Though he only stayed in the tank for about eight seconds during his first encounter, Weasley, who participated in the therapy twice a week for about eight weeks, eventually got to where he’d walk in the water for as long as 17 minutes at a time.
“He just put his feet down and kept walking,” Marsh said.
Throughout the course of Weasley’s physical therapy, he and Marsh became close with McNulty and Eagle’s Nest receptionist Emily Fuller, who, Marsh said, did a fantastic job caring for her furry friend.
“They adore him,” she continued. “He’s adorable looking.”
Marsh has even given Fuller the title of “Weasley’s Godmother.”
The curious cat, who is now just over a year old, completed his aqua therapy a few weeks ago and, Marsh added, is thriving.
“He’s just back to being a cat that’s in love with being alive,” she said.
But the water-loving Weasley isn’t the only North Country pet that goes against the norm.
Like many dogs, Dave and Lisa Benjamin’s bichon frisé, Shadow, enjoys going for walks.
The 6-year-old pooch, however, prefers that Dave and Lisa’s daughter Olivia do most of the walking, while he sits back and relaxes in an umbrella stroller.
“He just jumped up in it one day, so Olivia decided she would take him for walks,” Lisa said of Shadow, who will stay in the stroller for as long as the 8-year-old is willing to push him.
“He’s my friend,” Olivia said, noting that she also plays tug-of-war with Shadow and has even painted his nails.
The Dannemora family also has two cats, Murphy and Heidi, both of which are polydactyl, meaning they have seven toes on each of their front paws.
The past few years have been challenging for 14-year-old Murphy, as she has developed cancerous tumors on three separate occasions.
Each time, a veterinarian removed the masses and ordered her to lay low for the monthlong healing process.
To keep her calm and safe, Dave converted the family’s basement recreation room into Murphy’s recuperation pad, complete with a TV and stereo to keep her entertained.
It will be a year this December since Murphy’s last surgery, and so far, she remains cancer free.
On occasion, the Benjamin’s also babysit Mikey, which belongs to Lisa’s father, Richard Green.
In addition to mimicking the sounds of Green’s cough and answering-machine greeting, the chatty Amazon parrot also asks, “What’s your problem?”
Mikey put Dave and Olivia in an awkward position one day, when the three were standing outside the Benjamin home and the parrot let out a provocative whistle just as a group of teen girls walked by.
“It wasn’t my dad,” Olivia yelled to them. “It was the bird!”
But the girls, she said, probably didn’t believe her.
Dave Drollette of Peru also knows a thing or two about animal antics.
His dog Brutus is quite the entertainer and will “sing” along to the sound of Drollette playing the harmonica.

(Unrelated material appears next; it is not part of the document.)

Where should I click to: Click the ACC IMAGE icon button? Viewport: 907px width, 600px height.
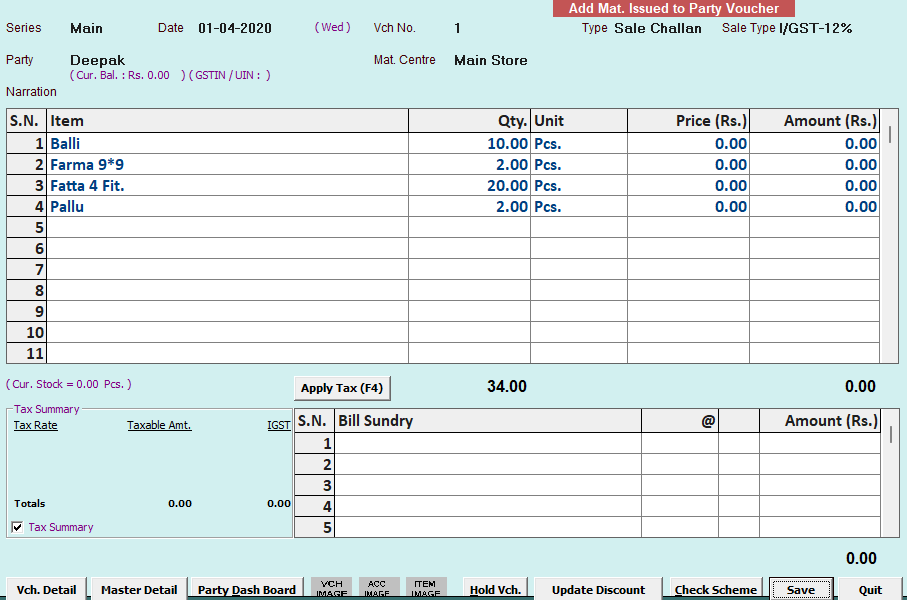click(377, 588)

The toy poodle also waves his front paws up and down for his audience.
“He’s done that for years,” said Drollette’s friend Ginny Laport. “He sings and he waves at the same time.”
When not being serenaded by Brutus, Drollette enjoys spending time with his miniature goats, Greta and Rosie.

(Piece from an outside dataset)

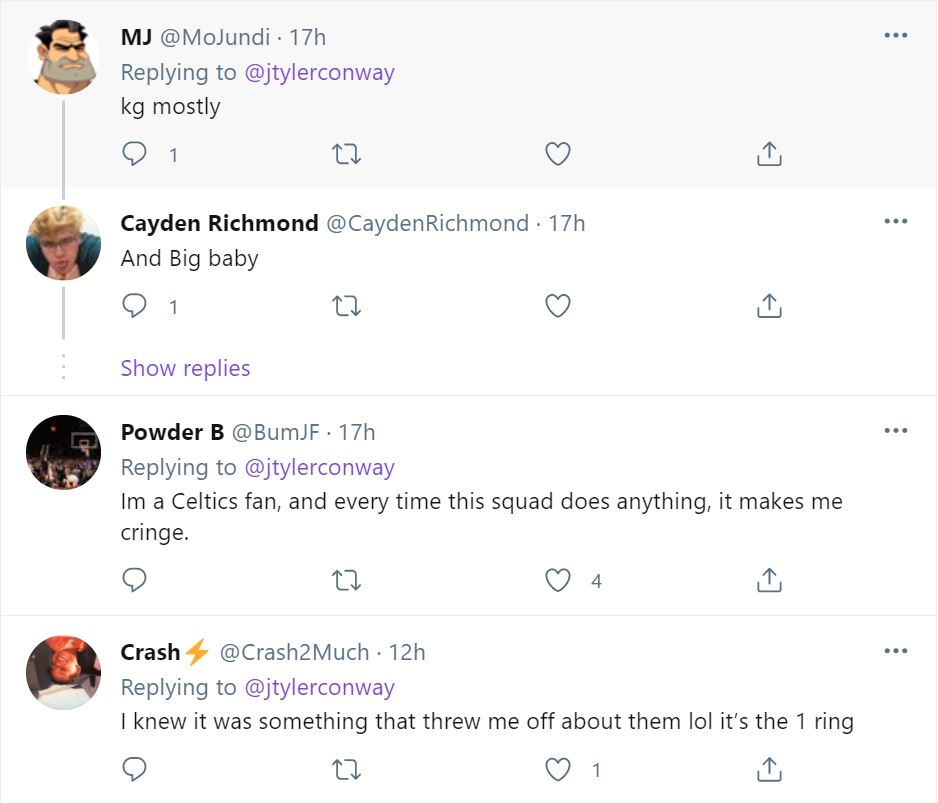Open MJ's bearded cartoon avatar
This screenshot has width=938, height=803.
(x=63, y=57)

In addition to eating saltine crackers out of his mouth, the goats gobble up the poison ivy and poison sumac on Drollette’s property.
But it’s his rooster, Louie, that really keeps people on their toes.

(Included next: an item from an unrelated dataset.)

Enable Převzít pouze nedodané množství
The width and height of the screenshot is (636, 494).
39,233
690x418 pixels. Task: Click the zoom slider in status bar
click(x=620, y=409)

The bird does not like women, according to Drollette, and nobody can attest to that better than Laport.
“I went to pick the rooster up, and when I did, he attacked my leg,” she said.
But Louie, Drollette said, wouldn’t dare hurt his owner, who threatens to make soup out of him if he misbehaves.
Still, the rooster has been known to fly the coop.
Drollette once found him perched in a nearby tree, ensuring the neighbors woke bright and early to the sound of cock-a-doodle-doo.
Louie, however, later returned to his pen, which is complete with a mirror, on his own accord.
“He has to have a mirror, so he can look at himself,” Drollette said. “He thinks he’s beautiful.”